* **RECORDED INFORMATION**:

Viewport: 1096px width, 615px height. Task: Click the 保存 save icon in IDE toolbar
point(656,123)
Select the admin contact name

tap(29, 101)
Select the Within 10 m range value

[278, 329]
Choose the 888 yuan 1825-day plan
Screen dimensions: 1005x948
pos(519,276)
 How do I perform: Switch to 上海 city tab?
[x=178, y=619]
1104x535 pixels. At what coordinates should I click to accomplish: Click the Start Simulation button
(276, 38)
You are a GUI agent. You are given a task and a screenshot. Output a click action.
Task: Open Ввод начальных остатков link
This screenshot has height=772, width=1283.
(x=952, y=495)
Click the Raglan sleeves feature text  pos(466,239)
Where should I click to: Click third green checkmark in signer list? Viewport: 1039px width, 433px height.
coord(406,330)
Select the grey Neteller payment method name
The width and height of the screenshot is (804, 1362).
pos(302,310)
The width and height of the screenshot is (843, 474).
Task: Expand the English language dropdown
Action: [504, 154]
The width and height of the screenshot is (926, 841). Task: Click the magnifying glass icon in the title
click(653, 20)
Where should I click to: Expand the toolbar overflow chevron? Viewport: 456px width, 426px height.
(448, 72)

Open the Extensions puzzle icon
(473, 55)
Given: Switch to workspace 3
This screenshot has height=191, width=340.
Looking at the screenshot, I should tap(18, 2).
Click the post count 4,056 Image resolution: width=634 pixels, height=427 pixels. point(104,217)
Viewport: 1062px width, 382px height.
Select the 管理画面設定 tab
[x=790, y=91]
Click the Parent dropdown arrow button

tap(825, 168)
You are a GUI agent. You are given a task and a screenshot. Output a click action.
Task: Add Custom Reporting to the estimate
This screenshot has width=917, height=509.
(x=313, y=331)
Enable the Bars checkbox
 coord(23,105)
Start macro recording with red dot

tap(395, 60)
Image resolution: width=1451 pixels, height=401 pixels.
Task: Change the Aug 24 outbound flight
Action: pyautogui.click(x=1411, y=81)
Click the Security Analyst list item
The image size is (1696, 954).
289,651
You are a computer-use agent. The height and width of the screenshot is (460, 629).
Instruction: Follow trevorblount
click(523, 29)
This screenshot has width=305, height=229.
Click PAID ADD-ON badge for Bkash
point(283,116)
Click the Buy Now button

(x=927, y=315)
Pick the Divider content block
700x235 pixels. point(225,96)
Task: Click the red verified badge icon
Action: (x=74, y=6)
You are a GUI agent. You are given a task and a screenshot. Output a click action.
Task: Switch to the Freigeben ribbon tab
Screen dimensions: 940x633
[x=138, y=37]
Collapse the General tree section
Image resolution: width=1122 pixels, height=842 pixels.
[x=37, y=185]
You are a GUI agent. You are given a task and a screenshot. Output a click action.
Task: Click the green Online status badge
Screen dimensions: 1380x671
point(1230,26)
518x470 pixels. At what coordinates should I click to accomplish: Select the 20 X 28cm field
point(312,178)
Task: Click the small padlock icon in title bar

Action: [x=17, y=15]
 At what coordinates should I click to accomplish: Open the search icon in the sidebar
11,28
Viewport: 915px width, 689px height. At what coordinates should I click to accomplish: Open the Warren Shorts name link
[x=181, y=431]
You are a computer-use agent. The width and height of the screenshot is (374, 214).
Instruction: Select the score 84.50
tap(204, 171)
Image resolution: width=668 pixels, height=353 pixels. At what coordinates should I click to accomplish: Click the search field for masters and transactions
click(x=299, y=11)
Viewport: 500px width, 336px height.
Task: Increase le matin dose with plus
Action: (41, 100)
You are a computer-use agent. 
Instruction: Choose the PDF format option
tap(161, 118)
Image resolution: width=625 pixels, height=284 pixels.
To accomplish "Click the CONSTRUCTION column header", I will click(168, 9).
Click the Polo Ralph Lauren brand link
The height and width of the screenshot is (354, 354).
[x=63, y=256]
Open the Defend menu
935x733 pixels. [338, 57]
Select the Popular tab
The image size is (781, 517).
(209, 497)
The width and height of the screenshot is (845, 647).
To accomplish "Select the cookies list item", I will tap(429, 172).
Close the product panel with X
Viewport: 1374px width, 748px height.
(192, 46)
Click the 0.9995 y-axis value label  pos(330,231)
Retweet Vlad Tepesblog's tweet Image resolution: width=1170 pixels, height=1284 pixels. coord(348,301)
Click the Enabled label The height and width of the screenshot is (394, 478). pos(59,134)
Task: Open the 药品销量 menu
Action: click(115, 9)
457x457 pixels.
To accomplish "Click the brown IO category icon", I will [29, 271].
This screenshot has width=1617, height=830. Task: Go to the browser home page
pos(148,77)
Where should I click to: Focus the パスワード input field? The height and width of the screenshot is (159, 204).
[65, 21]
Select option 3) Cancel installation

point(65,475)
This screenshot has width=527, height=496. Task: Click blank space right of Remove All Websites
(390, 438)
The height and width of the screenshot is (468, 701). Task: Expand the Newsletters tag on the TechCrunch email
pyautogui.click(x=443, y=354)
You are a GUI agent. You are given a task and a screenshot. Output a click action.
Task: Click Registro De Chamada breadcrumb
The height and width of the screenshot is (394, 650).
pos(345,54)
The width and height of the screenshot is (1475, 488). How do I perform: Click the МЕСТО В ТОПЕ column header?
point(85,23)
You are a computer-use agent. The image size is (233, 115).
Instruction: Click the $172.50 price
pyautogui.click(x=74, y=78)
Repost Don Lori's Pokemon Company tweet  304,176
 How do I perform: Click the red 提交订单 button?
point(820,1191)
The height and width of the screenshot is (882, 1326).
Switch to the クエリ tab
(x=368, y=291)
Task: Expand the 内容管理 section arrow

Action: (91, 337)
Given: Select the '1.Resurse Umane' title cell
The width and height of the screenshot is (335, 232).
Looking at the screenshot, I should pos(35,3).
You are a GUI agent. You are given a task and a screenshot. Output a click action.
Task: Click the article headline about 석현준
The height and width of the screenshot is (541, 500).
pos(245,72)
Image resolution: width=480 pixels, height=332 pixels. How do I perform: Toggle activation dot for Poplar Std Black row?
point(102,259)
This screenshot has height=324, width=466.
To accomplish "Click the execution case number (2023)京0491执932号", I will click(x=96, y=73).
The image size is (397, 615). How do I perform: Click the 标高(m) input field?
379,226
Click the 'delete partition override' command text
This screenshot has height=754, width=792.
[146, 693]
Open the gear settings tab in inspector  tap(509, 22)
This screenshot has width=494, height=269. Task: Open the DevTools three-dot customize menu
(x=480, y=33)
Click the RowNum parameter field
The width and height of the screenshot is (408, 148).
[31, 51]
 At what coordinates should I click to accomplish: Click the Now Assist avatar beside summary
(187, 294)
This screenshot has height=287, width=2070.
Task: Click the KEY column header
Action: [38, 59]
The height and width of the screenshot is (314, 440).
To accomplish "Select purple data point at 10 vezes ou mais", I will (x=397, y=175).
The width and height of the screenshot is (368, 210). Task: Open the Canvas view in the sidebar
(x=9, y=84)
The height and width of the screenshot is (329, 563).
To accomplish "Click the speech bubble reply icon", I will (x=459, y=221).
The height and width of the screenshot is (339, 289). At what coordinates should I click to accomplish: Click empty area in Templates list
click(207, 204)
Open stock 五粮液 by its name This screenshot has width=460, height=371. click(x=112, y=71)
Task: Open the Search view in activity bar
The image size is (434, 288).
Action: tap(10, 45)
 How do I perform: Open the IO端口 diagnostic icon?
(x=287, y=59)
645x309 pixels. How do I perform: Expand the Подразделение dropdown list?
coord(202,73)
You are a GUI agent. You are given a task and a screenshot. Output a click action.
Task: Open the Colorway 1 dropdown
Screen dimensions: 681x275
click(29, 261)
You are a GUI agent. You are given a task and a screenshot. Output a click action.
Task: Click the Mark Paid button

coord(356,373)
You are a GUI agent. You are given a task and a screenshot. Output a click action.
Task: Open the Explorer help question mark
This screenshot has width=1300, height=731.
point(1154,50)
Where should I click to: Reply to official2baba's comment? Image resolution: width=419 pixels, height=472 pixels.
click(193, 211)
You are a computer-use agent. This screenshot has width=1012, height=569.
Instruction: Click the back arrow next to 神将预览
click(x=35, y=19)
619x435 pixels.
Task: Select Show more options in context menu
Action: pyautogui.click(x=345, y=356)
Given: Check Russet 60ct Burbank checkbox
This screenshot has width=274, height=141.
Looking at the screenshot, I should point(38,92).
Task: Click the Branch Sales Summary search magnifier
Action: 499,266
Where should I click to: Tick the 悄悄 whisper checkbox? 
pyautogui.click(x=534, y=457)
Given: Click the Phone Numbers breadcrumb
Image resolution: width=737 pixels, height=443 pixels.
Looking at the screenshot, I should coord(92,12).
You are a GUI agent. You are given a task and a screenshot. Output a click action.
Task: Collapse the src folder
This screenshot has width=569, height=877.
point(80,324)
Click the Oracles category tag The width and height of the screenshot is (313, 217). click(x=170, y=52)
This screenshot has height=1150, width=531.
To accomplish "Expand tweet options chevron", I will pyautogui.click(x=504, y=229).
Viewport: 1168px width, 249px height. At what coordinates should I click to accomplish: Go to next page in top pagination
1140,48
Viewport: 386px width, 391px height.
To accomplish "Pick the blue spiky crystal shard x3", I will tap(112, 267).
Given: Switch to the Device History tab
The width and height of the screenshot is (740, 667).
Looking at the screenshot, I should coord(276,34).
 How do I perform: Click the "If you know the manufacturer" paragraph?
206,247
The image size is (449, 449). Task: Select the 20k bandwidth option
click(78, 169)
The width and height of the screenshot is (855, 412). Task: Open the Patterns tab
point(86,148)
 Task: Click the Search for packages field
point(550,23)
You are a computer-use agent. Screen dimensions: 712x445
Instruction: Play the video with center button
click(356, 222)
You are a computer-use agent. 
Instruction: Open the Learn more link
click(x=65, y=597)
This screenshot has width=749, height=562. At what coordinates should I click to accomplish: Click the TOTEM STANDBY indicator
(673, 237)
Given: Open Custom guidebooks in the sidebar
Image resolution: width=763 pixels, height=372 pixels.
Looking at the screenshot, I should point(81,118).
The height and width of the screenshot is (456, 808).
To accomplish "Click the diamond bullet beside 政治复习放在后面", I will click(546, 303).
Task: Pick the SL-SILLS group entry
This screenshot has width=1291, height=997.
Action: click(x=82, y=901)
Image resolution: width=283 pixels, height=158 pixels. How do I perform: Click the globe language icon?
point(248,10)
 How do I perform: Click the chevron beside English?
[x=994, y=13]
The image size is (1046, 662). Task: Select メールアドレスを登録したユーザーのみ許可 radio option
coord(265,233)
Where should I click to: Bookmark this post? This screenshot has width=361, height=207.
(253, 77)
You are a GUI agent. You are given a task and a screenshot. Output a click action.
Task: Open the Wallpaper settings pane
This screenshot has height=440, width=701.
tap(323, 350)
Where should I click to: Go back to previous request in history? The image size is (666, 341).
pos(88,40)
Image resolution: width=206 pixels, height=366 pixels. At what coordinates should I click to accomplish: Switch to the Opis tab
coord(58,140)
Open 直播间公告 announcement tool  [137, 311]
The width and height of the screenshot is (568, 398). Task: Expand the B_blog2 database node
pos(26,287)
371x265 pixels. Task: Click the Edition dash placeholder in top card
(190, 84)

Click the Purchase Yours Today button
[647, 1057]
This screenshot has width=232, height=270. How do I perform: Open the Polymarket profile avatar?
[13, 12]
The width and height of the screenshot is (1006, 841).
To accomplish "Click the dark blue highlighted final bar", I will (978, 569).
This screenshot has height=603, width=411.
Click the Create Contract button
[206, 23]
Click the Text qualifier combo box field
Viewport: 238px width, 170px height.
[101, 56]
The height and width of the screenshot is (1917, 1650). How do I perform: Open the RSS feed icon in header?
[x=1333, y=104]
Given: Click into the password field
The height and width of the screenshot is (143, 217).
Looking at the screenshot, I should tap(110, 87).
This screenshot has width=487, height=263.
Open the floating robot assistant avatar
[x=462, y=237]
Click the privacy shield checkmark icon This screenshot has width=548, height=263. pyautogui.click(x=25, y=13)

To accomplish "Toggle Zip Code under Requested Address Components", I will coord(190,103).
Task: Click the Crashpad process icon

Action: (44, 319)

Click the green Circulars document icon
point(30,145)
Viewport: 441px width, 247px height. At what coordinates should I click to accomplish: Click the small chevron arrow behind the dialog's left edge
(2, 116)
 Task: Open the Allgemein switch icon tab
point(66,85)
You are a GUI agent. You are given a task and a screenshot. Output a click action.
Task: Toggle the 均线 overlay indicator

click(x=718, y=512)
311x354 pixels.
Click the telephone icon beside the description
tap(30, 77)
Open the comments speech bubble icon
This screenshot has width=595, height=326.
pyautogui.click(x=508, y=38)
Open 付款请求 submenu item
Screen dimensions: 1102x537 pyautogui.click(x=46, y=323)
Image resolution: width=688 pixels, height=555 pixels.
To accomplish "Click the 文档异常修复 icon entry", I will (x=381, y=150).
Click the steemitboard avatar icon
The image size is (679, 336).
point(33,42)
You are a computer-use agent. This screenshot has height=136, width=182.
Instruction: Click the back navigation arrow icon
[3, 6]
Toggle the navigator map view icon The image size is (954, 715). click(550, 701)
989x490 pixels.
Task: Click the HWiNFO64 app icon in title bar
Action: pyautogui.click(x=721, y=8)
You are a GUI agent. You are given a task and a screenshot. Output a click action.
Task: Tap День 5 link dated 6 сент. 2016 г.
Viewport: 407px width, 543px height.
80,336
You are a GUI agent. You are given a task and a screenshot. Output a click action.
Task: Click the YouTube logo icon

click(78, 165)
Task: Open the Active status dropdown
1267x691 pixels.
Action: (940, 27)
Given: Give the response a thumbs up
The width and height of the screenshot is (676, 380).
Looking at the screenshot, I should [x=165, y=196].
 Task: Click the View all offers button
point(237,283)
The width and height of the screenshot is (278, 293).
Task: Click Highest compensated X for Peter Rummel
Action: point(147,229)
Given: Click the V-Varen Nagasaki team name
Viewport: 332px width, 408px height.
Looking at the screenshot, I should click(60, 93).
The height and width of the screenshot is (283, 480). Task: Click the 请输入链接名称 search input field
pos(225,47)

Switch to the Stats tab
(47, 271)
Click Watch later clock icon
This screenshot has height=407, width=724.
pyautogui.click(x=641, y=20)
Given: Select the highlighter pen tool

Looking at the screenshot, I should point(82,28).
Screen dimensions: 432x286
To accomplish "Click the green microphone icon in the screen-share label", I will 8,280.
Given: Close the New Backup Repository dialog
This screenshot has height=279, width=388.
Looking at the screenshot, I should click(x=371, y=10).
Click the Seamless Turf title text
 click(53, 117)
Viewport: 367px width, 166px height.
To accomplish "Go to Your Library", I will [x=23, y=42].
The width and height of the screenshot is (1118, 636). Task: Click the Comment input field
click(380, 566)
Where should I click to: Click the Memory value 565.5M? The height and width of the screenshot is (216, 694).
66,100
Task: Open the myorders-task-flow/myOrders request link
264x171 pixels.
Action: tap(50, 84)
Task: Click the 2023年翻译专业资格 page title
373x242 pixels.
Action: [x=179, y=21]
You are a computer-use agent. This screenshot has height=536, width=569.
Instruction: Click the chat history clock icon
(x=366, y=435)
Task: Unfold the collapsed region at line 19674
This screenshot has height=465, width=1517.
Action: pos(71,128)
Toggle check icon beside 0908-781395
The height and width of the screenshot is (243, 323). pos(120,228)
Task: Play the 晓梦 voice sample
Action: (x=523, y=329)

* **WHAT IS EXPECTED**:
Your answer should be each line from the entries that includes the string "computer".

* **WRITTEN RESPONSE**:
You are a computer-use agent. The height and width of the screenshot is (460, 629).
You are a computer-use agent. The width and height of the screenshot is (374, 214).
You are a computer-use agent. 
You are a computer-use agent. The image size is (233, 115).
You are a computer-use agent. This screenshot has width=1012, height=569.
You are a computer-use agent. Screen dimensions: 712x445
You are a computer-use agent. 
You are a computer-use agent. This screenshot has height=136, width=182.
You are a computer-use agent. This screenshot has height=536, width=569.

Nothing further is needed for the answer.